As a veterinarian, I’ve spent my career working with pigs, cattle, chickens and the like. Throw a question at me about those species and I’ll likely have an answer. But when it comes to aquaculture? Well, let’s just say I’m a fish out of water.
However, I’m fortunate to be surrounded by experts at Phibro Animal Health who can help fill in the blanks, like Dafna Israel, PhD, Global Research Manager for Phibro Aqua in Israel. As an aquaculture researcher and aquatic feed nutritionist, she formulates and produces innovative high-quality feeds and feed additives.
In Part 2 of “Let’s Dive In,” my four-part series on aquaculture, I share insights from Dafna on how fish get from the farm to our plates.
How Are Fish Farmed?
Fish farming, which is the fastest growing food production sector in the world, all starts with eggs, which are usually produced from adult brood stock (breeder fish) on land-based fresh or marine water facilities depending on the species. Many millions of tiny fish eggs, or roe, which can be as small as one millimeter in diameter for tilapia to eight millimeters for some salmon species, are produced in specialized hatchery facilities.

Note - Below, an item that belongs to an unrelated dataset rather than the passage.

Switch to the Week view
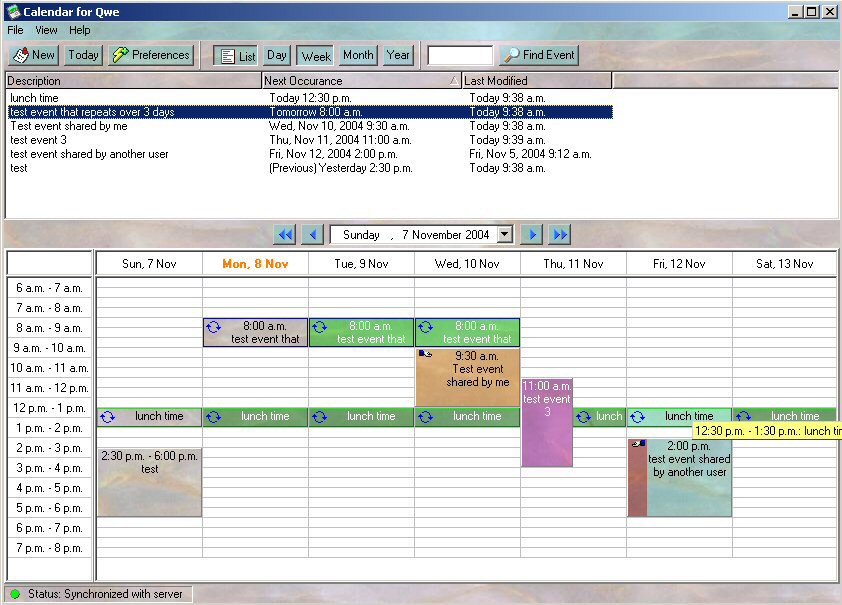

Once the eggs hatch, which is dependent on water temperature, the new “larvae,” which are a non- feeding stage utilizing nutrients from an attached “yolk sac”, are raised to “fry”, then onto the “fingerling” stage (young adults). Fingerling size varies by species. For example, a tilapia fingerling is around one inch long, while a salmon fingerling can be three inches long. At this early stage the young fish are fed with high quality specialized diets to promote healthy growth and robustness.
Fingerlings are then transferred to new enclosures with ample space for growth. These enclosures may be in coastal marine environments, rivers, lakes or ponds, and sometimes in land facilities, depending on the species.
For example, salmon are generally raised in coastal sea, loch or fjord farms within enclosures that can be up to 110 yards in diameter and enclose water volumes of thousands of cubic meters. Several enclosures, which are strongly anchored to the seabed, may be grouped together to form a “sea site.” The complete production cycle for salmon can take up to three years, depending on the geographical region, where fish reach about 10-to-12 pounds.
Tilapia, on the other hand, are generally raised in warmwater freshwater units such as ponds and extensive lakes. The young larvae are grown in circular tanks, earthen ponds or within “hapa” nets (a specialized rectangular or square net placed in the pond). Once larvae become fry they are transferred to nursery facilities until they reach the fingerling stage, at which point they are grown to about one-to-two pounds. That takes between four to eight months depending on the geographical location, which dictates water temperature and other factors impacting growth.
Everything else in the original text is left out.